The Conversion of Helix H2 to β-Sheet Is Accelerated in the Monomer and Dimer of the Prion Protein upon T183A Mutation

Abstract

The conversion of the prion protein (PrP) from its cellular form, PrP^C, to its pathogenic scrapie form, PrP^Sc, is a key event in neurodegenerative transmissible spongiform encephalopathies such as Creutzfeldt−Jakob disease (CJD). PrP^C is characterized by three helices (H1−H3) and a small antiparallel β-sheet. One working hypothesis for TSE causation is that oligomeric forms of PrP are the proximate neurotoxic agents. Because these states are transient in character, current experimental studies have failed to provide atomic structures.
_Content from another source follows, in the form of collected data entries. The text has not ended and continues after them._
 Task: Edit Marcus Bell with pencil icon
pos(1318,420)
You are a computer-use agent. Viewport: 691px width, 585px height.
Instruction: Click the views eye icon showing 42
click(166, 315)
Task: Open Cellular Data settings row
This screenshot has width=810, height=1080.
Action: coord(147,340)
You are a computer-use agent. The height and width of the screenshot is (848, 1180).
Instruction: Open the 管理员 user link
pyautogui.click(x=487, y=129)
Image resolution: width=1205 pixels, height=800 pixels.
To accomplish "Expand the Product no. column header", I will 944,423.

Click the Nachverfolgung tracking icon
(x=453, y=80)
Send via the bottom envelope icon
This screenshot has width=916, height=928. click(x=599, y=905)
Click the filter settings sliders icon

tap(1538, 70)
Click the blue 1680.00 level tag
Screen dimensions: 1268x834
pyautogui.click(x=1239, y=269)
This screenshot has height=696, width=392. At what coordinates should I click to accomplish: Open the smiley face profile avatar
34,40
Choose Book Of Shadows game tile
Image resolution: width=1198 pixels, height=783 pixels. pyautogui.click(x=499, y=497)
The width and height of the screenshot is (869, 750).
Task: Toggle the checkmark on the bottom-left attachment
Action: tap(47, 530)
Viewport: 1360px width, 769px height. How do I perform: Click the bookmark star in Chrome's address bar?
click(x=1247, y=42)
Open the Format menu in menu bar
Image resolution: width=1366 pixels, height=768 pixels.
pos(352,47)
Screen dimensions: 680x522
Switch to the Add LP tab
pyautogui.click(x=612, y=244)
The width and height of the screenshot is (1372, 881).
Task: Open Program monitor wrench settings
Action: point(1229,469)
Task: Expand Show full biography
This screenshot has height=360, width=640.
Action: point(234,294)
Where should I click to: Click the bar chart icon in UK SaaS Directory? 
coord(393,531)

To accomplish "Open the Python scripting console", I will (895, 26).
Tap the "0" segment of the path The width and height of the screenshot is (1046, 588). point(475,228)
To gain insights into these intermediates, we have studied PrP125-228 and its CJD-causing T183A variant in their monomer and dimer forms by means of coarse-grained protein molecular dynamics simulations. Our 1.5 microsecond simulations show that the decrease in the thermodynamic stability of PrP monomer upon T183A, consistent with experimental studies, results from a destabilization of the H2H3 subdomain. Comparison of the monomer and dimer properties from wild-type and T183A PrP reveals that helix H1 is robust and the H2H3 subdomain displays a much higher propensity for intra- and inter-β-sheets in T183A than in the wild-type sequence under denaturing conditions. However, both species display negligible β-sheet structure. Implications of our simulations on prion propagation are discussed.